(DATA LISTING):
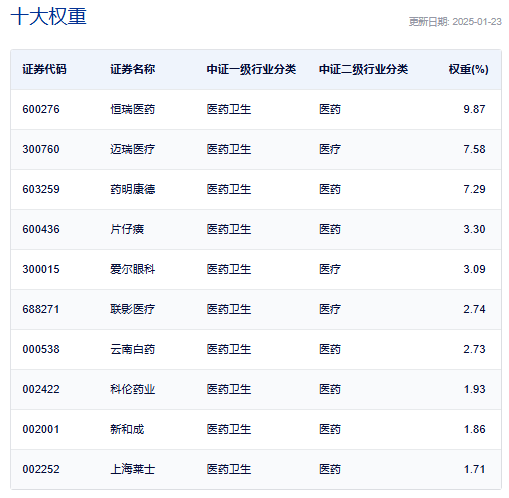Click stock code 000538
Image resolution: width=509 pixels, height=498 pixels.
[x=41, y=349]
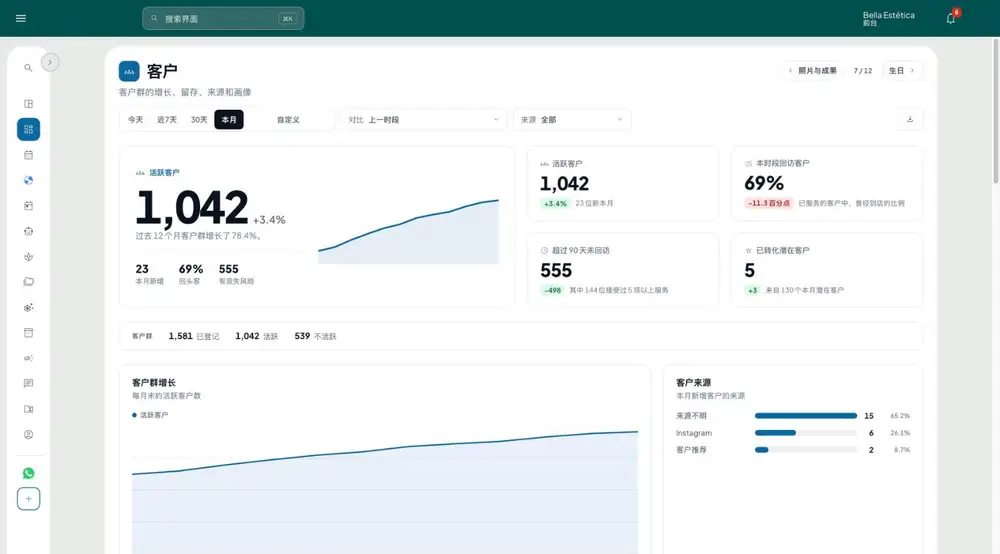Go to previous page 照片与成果
This screenshot has height=554, width=1000.
click(812, 71)
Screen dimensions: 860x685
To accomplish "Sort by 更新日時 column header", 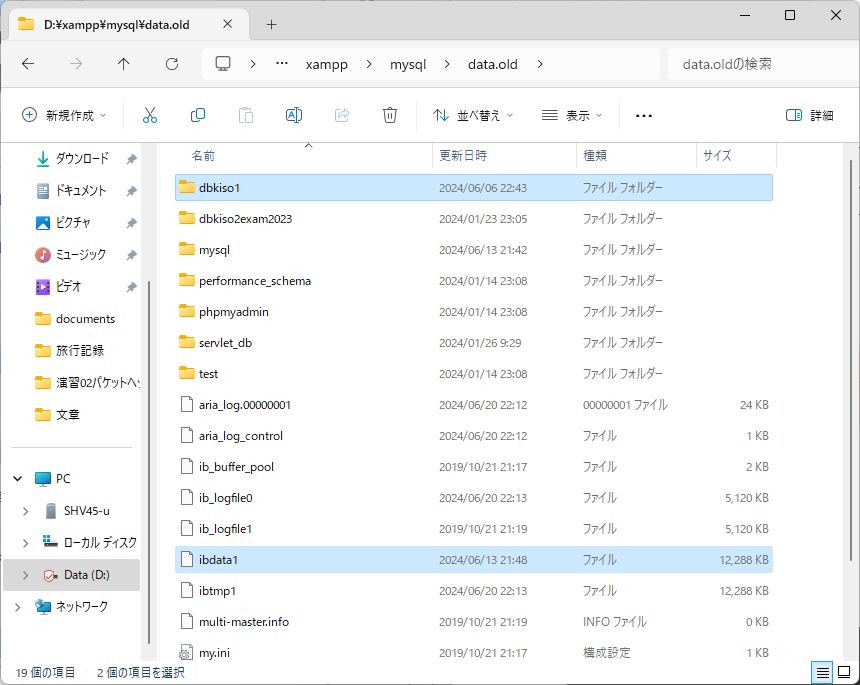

(AIM OF THE EXERCISE):
Please output an exact repetition of the lines from the line containing "Screen dimensions: 860x685" to the end of the records, both included, with no pictures and no additional text.

(PROBLEM SOLUTION):
Screen dimensions: 860x685
To accomplish "Sort by 更新日時 column header", 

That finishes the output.